Increased circulating plasma urate concentration is associated with an increased risk of coronary heart disease, but the extent of any causative effect of urate on risk of coronary heart disease is still unclear. In this study, we aimed to clarify any causal role of urate on coronary heart disease risk using Mendelian randomisation analysis. We first did a fixed-effects meta-analysis of the observational association of plasma urate and risk of coronary heart disease. We then used a conventional Mendelian randomisation approach to investigate the causal relevance using a genetic instrument based on 31 urate-associated single nucleotide polymorphisms (SNPs). To account for potential pleiotropic associations of certain SNPs with risk factors other than urate, we additionally did both a multivariable Mendelian randomisation analysis, in which the genetic associations of SNPs with systolic and diastolic blood pressure, HDL cholesterol, and triglycerides were included as covariates, and an Egger Mendelian randomisation (MR-Egger) analysis to estimate a causal effect accounting for unmeasured pleiotropy. In the meta-analysis of 17 prospective observational studies (166 486 individuals; 9784 coronary heart disease events) a 1 SD higher urate concentration was associated with an odds ratio (OR) for coronary heart disease of 1·07 (95% CI 1·04-1·10).

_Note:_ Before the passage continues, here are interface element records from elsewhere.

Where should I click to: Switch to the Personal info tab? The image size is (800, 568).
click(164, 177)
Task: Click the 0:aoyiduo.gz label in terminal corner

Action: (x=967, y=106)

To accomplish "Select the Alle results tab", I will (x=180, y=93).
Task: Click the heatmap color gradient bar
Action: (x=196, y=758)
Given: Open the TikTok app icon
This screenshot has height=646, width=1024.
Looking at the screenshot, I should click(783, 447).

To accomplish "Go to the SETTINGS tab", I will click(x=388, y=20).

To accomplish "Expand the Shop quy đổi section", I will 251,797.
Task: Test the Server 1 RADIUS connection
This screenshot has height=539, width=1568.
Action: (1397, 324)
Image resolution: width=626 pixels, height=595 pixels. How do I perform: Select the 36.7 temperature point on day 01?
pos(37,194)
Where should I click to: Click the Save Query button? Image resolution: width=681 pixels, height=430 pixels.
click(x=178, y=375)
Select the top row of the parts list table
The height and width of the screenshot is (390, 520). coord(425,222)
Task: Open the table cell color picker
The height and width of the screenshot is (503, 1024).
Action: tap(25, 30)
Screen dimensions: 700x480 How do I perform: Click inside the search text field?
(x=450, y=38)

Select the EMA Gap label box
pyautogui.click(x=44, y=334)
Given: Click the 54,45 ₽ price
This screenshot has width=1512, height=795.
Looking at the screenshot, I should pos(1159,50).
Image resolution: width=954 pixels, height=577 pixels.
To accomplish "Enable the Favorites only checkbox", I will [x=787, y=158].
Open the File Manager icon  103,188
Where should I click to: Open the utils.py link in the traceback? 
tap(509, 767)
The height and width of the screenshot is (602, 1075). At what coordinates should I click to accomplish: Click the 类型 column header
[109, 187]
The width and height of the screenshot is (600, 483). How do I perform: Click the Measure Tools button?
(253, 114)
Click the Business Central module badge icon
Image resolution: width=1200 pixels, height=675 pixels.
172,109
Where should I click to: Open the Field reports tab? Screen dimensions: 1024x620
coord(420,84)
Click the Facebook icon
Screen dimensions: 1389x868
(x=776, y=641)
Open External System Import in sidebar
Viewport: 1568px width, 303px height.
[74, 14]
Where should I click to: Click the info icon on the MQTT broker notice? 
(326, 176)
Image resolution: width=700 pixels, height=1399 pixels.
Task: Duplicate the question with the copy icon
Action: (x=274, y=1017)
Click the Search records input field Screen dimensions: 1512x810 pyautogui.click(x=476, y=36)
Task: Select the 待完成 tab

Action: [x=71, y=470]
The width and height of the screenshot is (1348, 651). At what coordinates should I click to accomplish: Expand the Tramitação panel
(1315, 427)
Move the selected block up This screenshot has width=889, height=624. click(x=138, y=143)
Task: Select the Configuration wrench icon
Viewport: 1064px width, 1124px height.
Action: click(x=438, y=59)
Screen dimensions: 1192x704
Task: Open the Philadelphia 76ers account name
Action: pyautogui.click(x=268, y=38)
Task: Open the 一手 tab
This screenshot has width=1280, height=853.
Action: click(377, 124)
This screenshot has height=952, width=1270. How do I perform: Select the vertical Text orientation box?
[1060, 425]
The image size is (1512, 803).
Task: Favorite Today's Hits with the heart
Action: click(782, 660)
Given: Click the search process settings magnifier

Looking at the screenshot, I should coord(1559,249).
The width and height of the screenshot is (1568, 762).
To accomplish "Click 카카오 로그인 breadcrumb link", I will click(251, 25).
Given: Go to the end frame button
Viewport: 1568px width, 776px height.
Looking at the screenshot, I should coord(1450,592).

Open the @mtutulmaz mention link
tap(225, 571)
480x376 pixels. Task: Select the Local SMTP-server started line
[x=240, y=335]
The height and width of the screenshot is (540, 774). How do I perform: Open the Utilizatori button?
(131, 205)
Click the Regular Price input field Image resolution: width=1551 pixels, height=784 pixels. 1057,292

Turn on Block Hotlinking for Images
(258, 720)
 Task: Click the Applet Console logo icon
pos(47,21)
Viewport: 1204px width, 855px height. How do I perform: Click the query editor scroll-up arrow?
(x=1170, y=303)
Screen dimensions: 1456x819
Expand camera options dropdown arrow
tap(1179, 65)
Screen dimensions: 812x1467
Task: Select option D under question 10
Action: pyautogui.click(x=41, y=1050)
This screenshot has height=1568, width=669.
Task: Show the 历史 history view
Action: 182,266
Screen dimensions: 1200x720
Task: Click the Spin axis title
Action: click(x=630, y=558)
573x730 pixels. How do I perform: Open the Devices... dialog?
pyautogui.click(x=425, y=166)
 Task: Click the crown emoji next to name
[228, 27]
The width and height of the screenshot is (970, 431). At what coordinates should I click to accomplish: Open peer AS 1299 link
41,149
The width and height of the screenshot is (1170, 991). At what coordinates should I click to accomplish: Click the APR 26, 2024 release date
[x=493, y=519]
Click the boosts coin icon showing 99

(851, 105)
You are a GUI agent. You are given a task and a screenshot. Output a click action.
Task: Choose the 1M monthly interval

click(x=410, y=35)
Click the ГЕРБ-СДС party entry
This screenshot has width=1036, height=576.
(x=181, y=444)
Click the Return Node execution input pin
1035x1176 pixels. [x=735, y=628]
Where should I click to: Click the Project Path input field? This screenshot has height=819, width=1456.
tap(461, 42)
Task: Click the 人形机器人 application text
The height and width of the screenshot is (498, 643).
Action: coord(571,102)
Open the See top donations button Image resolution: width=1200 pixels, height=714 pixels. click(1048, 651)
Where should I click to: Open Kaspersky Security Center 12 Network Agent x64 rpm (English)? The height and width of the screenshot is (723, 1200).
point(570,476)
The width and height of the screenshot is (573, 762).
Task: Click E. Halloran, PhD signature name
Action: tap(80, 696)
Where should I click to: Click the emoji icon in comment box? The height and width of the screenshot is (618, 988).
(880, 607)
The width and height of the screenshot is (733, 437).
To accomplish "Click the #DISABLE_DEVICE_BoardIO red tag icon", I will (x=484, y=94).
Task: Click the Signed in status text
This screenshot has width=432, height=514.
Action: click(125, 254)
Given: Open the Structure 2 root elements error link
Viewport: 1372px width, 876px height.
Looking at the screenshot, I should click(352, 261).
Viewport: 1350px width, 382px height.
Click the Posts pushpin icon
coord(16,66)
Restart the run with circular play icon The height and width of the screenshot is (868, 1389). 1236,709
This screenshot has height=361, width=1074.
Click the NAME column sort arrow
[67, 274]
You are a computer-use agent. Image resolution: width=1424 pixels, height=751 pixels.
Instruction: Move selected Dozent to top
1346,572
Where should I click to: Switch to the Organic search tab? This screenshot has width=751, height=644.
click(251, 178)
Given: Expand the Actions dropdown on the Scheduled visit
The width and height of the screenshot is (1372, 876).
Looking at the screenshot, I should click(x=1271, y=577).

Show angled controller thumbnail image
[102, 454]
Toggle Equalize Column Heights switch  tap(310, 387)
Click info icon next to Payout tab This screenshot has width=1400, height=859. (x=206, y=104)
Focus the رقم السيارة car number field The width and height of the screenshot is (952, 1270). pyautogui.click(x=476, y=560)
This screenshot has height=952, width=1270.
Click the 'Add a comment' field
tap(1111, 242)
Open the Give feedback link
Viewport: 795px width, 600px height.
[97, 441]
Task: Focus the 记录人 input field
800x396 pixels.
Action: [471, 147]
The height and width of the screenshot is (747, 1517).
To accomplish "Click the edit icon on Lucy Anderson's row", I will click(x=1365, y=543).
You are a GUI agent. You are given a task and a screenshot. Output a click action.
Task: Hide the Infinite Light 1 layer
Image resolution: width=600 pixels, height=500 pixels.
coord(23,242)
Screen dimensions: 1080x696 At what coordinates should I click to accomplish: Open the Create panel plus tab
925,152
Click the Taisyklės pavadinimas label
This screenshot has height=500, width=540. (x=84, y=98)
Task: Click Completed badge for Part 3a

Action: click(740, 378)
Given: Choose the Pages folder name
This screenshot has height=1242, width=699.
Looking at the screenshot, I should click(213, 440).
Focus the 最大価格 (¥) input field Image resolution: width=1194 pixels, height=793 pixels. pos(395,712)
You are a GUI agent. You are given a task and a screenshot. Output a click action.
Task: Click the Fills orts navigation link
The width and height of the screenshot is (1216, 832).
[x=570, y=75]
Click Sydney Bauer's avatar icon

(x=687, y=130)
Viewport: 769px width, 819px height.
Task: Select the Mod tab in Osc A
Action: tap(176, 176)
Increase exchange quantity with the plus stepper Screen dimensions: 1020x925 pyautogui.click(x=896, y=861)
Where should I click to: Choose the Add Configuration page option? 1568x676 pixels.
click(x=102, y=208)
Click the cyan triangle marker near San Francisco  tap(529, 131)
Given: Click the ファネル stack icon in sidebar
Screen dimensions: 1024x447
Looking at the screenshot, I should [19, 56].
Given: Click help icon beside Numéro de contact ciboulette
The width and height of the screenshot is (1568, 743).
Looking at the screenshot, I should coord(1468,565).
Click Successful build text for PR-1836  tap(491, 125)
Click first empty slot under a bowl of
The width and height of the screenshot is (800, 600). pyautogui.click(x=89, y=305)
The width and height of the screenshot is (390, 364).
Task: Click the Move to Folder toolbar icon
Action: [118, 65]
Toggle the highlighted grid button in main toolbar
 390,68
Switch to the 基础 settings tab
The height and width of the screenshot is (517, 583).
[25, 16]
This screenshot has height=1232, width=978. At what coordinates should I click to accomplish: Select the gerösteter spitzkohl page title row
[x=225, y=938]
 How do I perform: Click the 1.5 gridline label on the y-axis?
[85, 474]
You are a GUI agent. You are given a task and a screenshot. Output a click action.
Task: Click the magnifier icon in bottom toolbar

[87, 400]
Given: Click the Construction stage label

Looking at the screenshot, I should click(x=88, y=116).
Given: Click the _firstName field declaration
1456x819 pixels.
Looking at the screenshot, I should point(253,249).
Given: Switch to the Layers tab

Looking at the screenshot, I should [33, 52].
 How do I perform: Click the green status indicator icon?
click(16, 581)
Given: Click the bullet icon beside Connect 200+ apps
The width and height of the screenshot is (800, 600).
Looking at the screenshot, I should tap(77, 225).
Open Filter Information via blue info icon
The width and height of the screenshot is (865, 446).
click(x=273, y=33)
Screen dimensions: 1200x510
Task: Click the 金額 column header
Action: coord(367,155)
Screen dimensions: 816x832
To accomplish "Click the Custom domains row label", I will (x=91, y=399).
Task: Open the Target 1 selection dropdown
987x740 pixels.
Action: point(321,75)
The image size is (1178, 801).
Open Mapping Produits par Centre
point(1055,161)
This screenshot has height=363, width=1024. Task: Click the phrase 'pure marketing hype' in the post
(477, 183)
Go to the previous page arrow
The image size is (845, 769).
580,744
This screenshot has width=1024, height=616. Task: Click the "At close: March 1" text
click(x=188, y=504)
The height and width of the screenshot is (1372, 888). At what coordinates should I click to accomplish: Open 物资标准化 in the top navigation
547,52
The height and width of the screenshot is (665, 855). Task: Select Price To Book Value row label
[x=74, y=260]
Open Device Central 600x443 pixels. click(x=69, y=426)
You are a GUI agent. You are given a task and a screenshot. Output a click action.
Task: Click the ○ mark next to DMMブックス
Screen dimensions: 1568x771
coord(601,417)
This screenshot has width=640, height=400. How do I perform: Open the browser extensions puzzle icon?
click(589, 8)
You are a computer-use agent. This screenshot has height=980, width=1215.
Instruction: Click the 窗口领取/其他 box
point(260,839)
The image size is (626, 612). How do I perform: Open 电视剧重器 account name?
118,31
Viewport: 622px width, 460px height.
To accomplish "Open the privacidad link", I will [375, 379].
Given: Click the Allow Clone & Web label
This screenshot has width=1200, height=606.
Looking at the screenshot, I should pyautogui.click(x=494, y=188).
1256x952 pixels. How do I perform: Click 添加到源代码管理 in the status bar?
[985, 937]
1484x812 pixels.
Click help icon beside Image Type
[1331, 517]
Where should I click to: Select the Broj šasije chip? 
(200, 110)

The corresponding OR estimates from the conventional, multivariable adjusted, and Egger Mendelian randomisation analysis (58 studies; 198 598 individuals; 65 877 events) were 1·18 (95% CI 1·08-1·29), 1·10 (1·00-1·22), and 1·05 (0·92-1·20), respectively, per 1 SD increment in plasma urate. Conventional and multivariate Mendelian randomisation analysis implicates a causal role for urate in the development of coronary heart disease, but these estimates might be inflated by hidden pleiotropy. Egger Mendelian randomisation analysis, which accounts for pleiotropy but has less statistical power, suggests there might be no causal effect. These results might help investigators to determine the priority of trials of urate lowering for the prevention of coronary heart disease compared with other potential interventions. UK National Institute for Health Research, British Heart Foundation, and UK Medical Research Council.